• _Exercise description_:
Retype, without any change, the part of the material that opens with the line containing "This screenshot has height=737, width=2576." and closes with the line containing "Action: coord(140,40)", both of those lines included.

Word and element location data
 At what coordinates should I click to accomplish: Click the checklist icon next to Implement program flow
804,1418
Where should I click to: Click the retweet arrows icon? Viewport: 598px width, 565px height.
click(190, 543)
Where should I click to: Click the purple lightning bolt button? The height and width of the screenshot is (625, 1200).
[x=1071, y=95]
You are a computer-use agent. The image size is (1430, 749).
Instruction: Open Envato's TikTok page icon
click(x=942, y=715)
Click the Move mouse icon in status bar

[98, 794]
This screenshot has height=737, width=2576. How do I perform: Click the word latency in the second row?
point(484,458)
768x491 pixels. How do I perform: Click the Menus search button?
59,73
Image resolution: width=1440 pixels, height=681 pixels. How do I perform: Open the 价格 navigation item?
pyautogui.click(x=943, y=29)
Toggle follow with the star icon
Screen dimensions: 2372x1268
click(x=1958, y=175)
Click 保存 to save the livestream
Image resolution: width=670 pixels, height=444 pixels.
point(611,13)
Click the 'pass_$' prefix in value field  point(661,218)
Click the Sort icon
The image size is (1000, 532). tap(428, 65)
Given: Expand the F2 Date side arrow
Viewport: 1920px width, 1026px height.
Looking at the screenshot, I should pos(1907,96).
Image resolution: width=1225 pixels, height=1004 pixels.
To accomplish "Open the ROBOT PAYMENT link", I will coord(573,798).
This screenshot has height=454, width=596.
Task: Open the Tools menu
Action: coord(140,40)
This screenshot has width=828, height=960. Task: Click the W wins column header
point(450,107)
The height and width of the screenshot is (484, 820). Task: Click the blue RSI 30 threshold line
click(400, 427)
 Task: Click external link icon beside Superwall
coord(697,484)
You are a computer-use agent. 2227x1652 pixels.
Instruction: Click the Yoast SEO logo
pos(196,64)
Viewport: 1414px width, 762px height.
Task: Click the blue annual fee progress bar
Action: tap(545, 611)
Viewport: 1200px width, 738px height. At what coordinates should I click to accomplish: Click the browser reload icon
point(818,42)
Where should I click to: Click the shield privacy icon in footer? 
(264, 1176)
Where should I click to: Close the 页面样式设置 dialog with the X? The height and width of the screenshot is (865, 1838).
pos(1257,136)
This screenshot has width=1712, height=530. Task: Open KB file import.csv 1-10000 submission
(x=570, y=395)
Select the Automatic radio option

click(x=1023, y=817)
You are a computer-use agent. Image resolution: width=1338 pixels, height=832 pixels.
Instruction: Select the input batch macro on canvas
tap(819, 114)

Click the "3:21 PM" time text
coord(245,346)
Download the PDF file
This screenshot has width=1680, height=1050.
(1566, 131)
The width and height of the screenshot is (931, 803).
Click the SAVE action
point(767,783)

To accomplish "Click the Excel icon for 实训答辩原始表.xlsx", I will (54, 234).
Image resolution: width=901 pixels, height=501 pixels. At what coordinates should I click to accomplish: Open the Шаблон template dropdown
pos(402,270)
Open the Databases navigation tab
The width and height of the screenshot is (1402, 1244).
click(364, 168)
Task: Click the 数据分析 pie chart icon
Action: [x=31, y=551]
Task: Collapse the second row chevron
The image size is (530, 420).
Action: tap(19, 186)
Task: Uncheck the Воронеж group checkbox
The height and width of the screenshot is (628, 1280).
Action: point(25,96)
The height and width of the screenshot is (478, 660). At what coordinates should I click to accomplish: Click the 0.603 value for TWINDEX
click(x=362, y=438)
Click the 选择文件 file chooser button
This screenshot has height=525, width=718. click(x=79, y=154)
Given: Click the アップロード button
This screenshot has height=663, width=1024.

• _The reply_:
This screenshot has height=737, width=2576. How do I perform: Click the word latency in the second row?
point(484,458)
768x491 pixels. How do I perform: Click the Menus search button?
59,73
Image resolution: width=1440 pixels, height=681 pixels. How do I perform: Open the 价格 navigation item?
pyautogui.click(x=943, y=29)
Toggle follow with the star icon
Screen dimensions: 2372x1268
click(x=1958, y=175)
Click 保存 to save the livestream
Image resolution: width=670 pixels, height=444 pixels.
point(611,13)
Click the 'pass_$' prefix in value field  point(661,218)
Click the Sort icon
The image size is (1000, 532). tap(428, 65)
Given: Expand the F2 Date side arrow
Viewport: 1920px width, 1026px height.
Looking at the screenshot, I should pos(1907,96).
Image resolution: width=1225 pixels, height=1004 pixels.
To accomplish "Open the ROBOT PAYMENT link", I will coord(573,798).
This screenshot has height=454, width=596.
Task: Open the Tools menu
Action: coord(140,40)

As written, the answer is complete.